(Data for analysis)

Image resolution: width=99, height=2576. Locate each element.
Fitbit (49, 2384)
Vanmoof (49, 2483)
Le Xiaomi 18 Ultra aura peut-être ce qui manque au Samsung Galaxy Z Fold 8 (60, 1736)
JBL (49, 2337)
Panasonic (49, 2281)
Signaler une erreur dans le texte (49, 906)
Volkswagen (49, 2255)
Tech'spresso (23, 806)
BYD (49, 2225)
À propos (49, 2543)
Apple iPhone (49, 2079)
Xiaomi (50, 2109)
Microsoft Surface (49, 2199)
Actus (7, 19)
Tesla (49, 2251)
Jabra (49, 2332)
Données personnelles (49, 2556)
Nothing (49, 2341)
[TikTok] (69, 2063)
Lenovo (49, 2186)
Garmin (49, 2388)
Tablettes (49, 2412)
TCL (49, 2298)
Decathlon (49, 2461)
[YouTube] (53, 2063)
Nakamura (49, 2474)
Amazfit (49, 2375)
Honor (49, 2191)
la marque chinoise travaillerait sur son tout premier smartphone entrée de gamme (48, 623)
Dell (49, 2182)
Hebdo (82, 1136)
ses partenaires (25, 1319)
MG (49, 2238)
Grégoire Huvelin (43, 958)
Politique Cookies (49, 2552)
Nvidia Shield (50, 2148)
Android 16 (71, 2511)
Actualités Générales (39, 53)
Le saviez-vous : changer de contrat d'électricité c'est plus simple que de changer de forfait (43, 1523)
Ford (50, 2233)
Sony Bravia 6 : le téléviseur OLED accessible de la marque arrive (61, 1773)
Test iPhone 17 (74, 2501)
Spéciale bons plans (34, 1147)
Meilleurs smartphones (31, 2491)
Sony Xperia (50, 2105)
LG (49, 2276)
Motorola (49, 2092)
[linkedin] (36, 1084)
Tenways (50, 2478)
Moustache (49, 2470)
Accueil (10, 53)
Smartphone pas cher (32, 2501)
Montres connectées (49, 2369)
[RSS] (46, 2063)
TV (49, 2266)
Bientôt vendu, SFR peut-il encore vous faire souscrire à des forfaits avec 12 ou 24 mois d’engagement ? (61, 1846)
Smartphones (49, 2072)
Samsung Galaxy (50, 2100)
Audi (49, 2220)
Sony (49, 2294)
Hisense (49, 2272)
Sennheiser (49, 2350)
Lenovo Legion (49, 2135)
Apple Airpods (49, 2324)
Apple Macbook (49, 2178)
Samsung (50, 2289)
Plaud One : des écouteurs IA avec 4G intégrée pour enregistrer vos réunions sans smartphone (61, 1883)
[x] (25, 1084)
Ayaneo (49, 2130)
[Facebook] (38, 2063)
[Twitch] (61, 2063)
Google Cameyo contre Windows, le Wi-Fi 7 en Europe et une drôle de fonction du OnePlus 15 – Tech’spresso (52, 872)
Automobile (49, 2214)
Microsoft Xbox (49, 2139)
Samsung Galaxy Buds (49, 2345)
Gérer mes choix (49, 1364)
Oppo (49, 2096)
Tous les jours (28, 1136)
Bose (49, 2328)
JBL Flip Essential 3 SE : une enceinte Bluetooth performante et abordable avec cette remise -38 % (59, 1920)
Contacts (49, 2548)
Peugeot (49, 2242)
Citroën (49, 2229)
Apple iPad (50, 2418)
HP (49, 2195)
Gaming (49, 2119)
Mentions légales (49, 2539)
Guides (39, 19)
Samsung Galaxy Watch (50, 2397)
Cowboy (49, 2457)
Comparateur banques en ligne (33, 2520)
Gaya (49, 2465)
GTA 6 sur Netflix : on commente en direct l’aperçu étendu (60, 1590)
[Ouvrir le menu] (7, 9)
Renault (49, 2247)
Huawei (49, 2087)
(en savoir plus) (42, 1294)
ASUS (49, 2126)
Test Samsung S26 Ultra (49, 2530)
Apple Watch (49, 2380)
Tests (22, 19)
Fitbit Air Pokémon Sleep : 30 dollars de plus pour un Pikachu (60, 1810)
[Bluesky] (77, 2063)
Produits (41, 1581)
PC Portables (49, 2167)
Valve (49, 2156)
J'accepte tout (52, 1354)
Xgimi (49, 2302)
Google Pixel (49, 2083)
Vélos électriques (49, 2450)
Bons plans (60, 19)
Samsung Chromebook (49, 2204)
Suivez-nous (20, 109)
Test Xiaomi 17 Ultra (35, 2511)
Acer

(End Data for analysis)

Task description =
Your response should consist of the listing, reproduced exactly.

Your solution =
Image resolution: width=99, height=2576. Locate each element.
Fitbit (49, 2384)
Vanmoof (49, 2483)
Le Xiaomi 18 Ultra aura peut-être ce qui manque au Samsung Galaxy Z Fold 8 (60, 1736)
JBL (49, 2337)
Panasonic (49, 2281)
Signaler une erreur dans le texte (49, 906)
Volkswagen (49, 2255)
Tech'spresso (23, 806)
BYD (49, 2225)
À propos (49, 2543)
Apple iPhone (49, 2079)
Xiaomi (50, 2109)
Microsoft Surface (49, 2199)
Actus (7, 19)
Tesla (49, 2251)
Jabra (49, 2332)
Données personnelles (49, 2556)
Nothing (49, 2341)
[TikTok] (69, 2063)
Lenovo (49, 2186)
Garmin (49, 2388)
Tablettes (49, 2412)
TCL (49, 2298)
Decathlon (49, 2461)
[YouTube] (53, 2063)
Nakamura (49, 2474)
Amazfit (49, 2375)
Honor (49, 2191)
la marque chinoise travaillerait sur son tout premier smartphone entrée de gamme (48, 623)
Dell (49, 2182)
Hebdo (82, 1136)
ses partenaires (25, 1319)
MG (49, 2238)
Grégoire Huvelin (43, 958)
Politique Cookies (49, 2552)
Nvidia Shield (50, 2148)
Android 16 (71, 2511)
Actualités Générales (39, 53)
Le saviez-vous : changer de contrat d'électricité c'est plus simple que de changer de forfait (43, 1523)
Ford (50, 2233)
Sony Bravia 6 : le téléviseur OLED accessible de la marque arrive (61, 1773)
Test iPhone 17 (74, 2501)
Spéciale bons plans (34, 1147)
Meilleurs smartphones (31, 2491)
Sony Xperia (50, 2105)
LG (49, 2276)
Motorola (49, 2092)
[linkedin] (36, 1084)
Tenways (50, 2478)
Moustache (49, 2470)
Accueil (10, 53)
Smartphone pas cher (32, 2501)
Montres connectées (49, 2369)
[RSS] (46, 2063)
TV (49, 2266)
Bientôt vendu, SFR peut-il encore vous faire souscrire à des forfaits avec 12 ou 24 mois d’engagement ? (61, 1846)
Smartphones (49, 2072)
Samsung Galaxy (50, 2100)
Audi (49, 2220)
Sony (49, 2294)
Hisense (49, 2272)
Sennheiser (49, 2350)
Lenovo Legion (49, 2135)
Apple Airpods (49, 2324)
Apple Macbook (49, 2178)
Samsung (50, 2289)
Plaud One : des écouteurs IA avec 4G intégrée pour enregistrer vos réunions sans smartphone (61, 1883)
[x] (25, 1084)
Ayaneo (49, 2130)
[Facebook] (38, 2063)
[Twitch] (61, 2063)
Google Cameyo contre Windows, le Wi-Fi 7 en Europe et une drôle de fonction du OnePlus 15 – Tech’spresso (52, 872)
Automobile (49, 2214)
Microsoft Xbox (49, 2139)
Samsung Galaxy Buds (49, 2345)
Gérer mes choix (49, 1364)
Oppo (49, 2096)
Tous les jours (28, 1136)
Bose (49, 2328)
JBL Flip Essential 3 SE : une enceinte Bluetooth performante et abordable avec cette remise -38 % (59, 1920)
Contacts (49, 2548)
Peugeot (49, 2242)
Citroën (49, 2229)
Apple iPad (50, 2418)
HP (49, 2195)
Gaming (49, 2119)
Mentions légales (49, 2539)
Guides (39, 19)
Samsung Galaxy Watch (50, 2397)
Cowboy (49, 2457)
Comparateur banques en ligne (33, 2520)
Gaya (49, 2465)
GTA 6 sur Netflix : on commente en direct l’aperçu étendu (60, 1590)
[Ouvrir le menu] (7, 9)
Renault (49, 2247)
Huawei (49, 2087)
(en savoir plus) (42, 1294)
ASUS (49, 2126)
Test Samsung S26 Ultra (49, 2530)
Apple Watch (49, 2380)
Tests (22, 19)
Fitbit Air Pokémon Sleep : 30 dollars de plus pour un Pikachu (60, 1810)
[Bluesky] (77, 2063)
Produits (41, 1581)
PC Portables (49, 2167)
Valve (49, 2156)
J'accepte tout (52, 1354)
Xgimi (49, 2302)
Google Pixel (49, 2083)
Vélos électriques (49, 2450)
Bons plans (60, 19)
Samsung Chromebook (49, 2204)
Suivez-nous (20, 109)
Test Xiaomi 17 Ultra (35, 2511)
Acer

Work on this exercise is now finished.